Data entries

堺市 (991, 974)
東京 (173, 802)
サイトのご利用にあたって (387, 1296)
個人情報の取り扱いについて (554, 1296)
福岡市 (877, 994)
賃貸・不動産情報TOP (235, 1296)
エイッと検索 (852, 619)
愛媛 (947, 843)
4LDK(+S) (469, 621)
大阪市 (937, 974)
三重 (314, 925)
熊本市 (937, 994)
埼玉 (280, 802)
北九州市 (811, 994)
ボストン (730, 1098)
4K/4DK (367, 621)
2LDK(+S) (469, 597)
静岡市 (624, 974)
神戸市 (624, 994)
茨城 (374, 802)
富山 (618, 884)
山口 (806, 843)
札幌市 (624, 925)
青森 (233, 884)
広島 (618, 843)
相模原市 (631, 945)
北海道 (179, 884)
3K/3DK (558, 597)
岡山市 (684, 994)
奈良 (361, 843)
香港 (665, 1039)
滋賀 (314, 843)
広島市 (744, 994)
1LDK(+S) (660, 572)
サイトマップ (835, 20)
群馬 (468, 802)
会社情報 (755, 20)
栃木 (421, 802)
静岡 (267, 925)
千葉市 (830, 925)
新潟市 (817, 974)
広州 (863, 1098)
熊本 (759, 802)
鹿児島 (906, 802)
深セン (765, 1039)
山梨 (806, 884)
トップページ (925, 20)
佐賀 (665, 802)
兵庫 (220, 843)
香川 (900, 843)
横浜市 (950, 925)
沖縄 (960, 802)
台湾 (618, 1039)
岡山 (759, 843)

[Exercise]: Please write out all the data above, exactly as it reads.

[Worked solution]:
堺市 (991, 974)
東京 (173, 802)
サイトのご利用にあたって (387, 1296)
個人情報の取り扱いについて (554, 1296)
福岡市 (877, 994)
賃貸・不動産情報TOP (235, 1296)
エイッと検索 (852, 619)
愛媛 (947, 843)
4LDK(+S) (469, 621)
大阪市 (937, 974)
三重 (314, 925)
熊本市 (937, 994)
埼玉 (280, 802)
北九州市 (811, 994)
ボストン (730, 1098)
4K/4DK (367, 621)
2LDK(+S) (469, 597)
静岡市 (624, 974)
神戸市 (624, 994)
茨城 (374, 802)
富山 (618, 884)
山口 (806, 843)
札幌市 (624, 925)
青森 (233, 884)
広島 (618, 843)
相模原市 (631, 945)
北海道 (179, 884)
3K/3DK (558, 597)
岡山市 (684, 994)
奈良 (361, 843)
香港 (665, 1039)
滋賀 (314, 843)
広島市 (744, 994)
1LDK(+S) (660, 572)
サイトマップ (835, 20)
群馬 (468, 802)
会社情報 (755, 20)
栃木 (421, 802)
静岡 (267, 925)
千葉市 (830, 925)
新潟市 (817, 974)
広州 (863, 1098)
熊本 (759, 802)
鹿児島 (906, 802)
深セン (765, 1039)
山梨 (806, 884)
トップページ (925, 20)
佐賀 (665, 802)
兵庫 (220, 843)
香川 (900, 843)
横浜市 (950, 925)
沖縄 (960, 802)
台湾 (618, 1039)
岡山 (759, 843)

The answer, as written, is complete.